While the memory constraints are important, everything else should just be C++ functions and objects. And many long concurrent threads are a bitch to manage.

Extracting max performance from CELL and RSX will be more difficult than XBCPU IMHO. CELL SPE doesn't even have a dot product instruction, so achieving 1dot/cycle on SPE requires alot of workaround.

Does the XBCPU has a one-cycle dot product? But that doesn't even matter, as you have more than twice as much SPEs as you have XBCPUs, disregarding the program- and OS threads.
 
MechanizedDeath said:
Oh yeah, any idea what the rest of that FlexIO bw is gonna be used for? It's supposed to be a 75GB/s bus, but the diagram Sony showed only looks to use 40GB/s of it. :? PEACE.

They didn't use it I presume, 70GB/s was overkill anyway, for a one Cell system.
 
C++ isn't magic and generating optimal code for an SPE is much harder than generating it for a modern desktop processor. Moreover, writing multithreaded code and dealing with concurrency has always been a hard problem, even in languages designed to deal with it (like Erlang, Occam, Concurrent Clean, etc)
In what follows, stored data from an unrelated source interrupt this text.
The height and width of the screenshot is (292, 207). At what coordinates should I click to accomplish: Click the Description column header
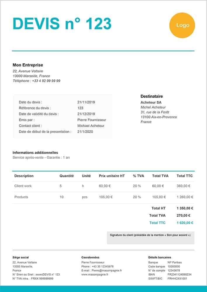pyautogui.click(x=24, y=176)
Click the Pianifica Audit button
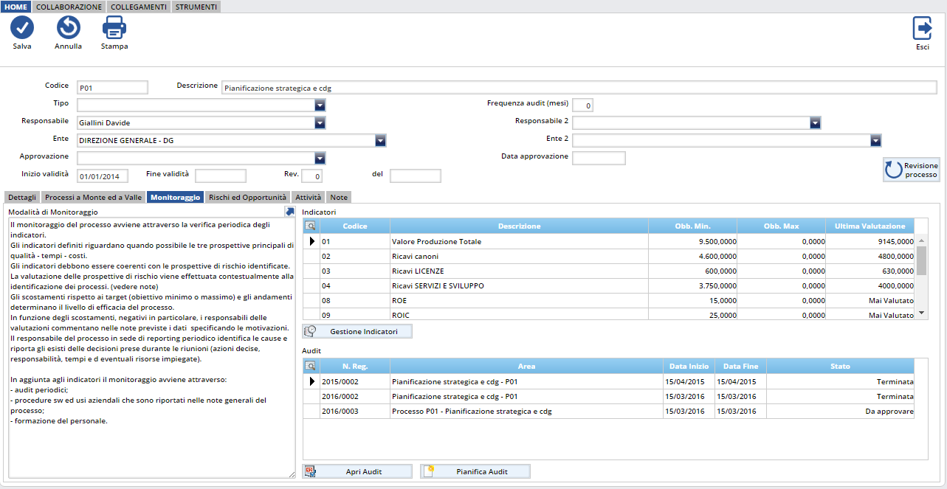The width and height of the screenshot is (947, 489). (475, 471)
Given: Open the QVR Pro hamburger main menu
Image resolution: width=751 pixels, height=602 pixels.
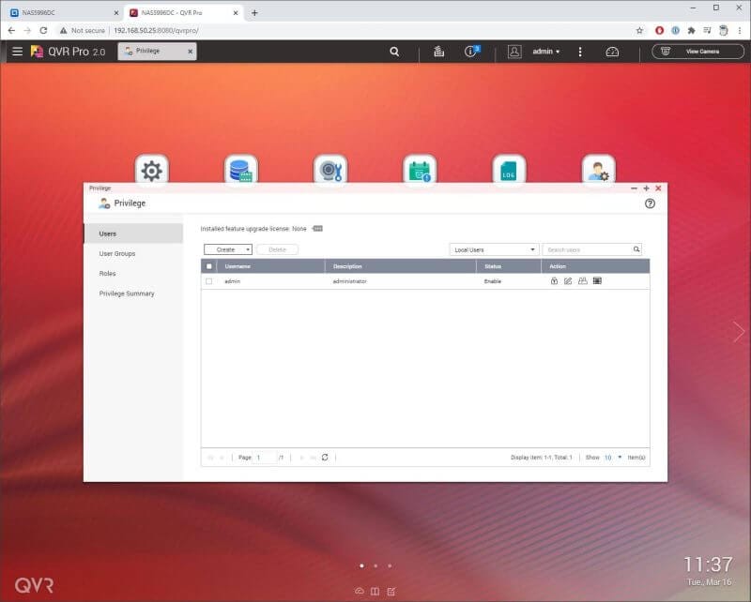Looking at the screenshot, I should coord(17,52).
For example, if you think you can just recompile Havok, Novadex, or ODE physics engines for SPE just because they are C++, you are in for a rude awakening.
 
DemoCoder said:
C++ isn't magic and generating optimal code for an SPE is much harder than generating it for a modern desktop processor.

Would that be much harder than generating code for the custom PowerPC variant? And don't you think, that using compilers nowadays gives you much more bang for your buck than having your programmers learn and use assembler?

Moreover, writing multithreaded code and dealing with concurrency has always been a hard problem, even in languages designed to deal with it (like Erlang, Occam, Concurrent Clean, etc)

Exactly. So try to stay away from that. Just use a single, serial thread to manage everything and do the calculations by uploading data blocks to the other units. That saves you a large amount of headaches.

For example, if you think you can just recompile Havok, Novadex, or ODE physics engines for SPE just because they are C++, you are in for a rude awakening.

Sure, you need to split, rewrite and batch the functions that execute the calculations. So what, if that makes it run seven times as fast with less overhead?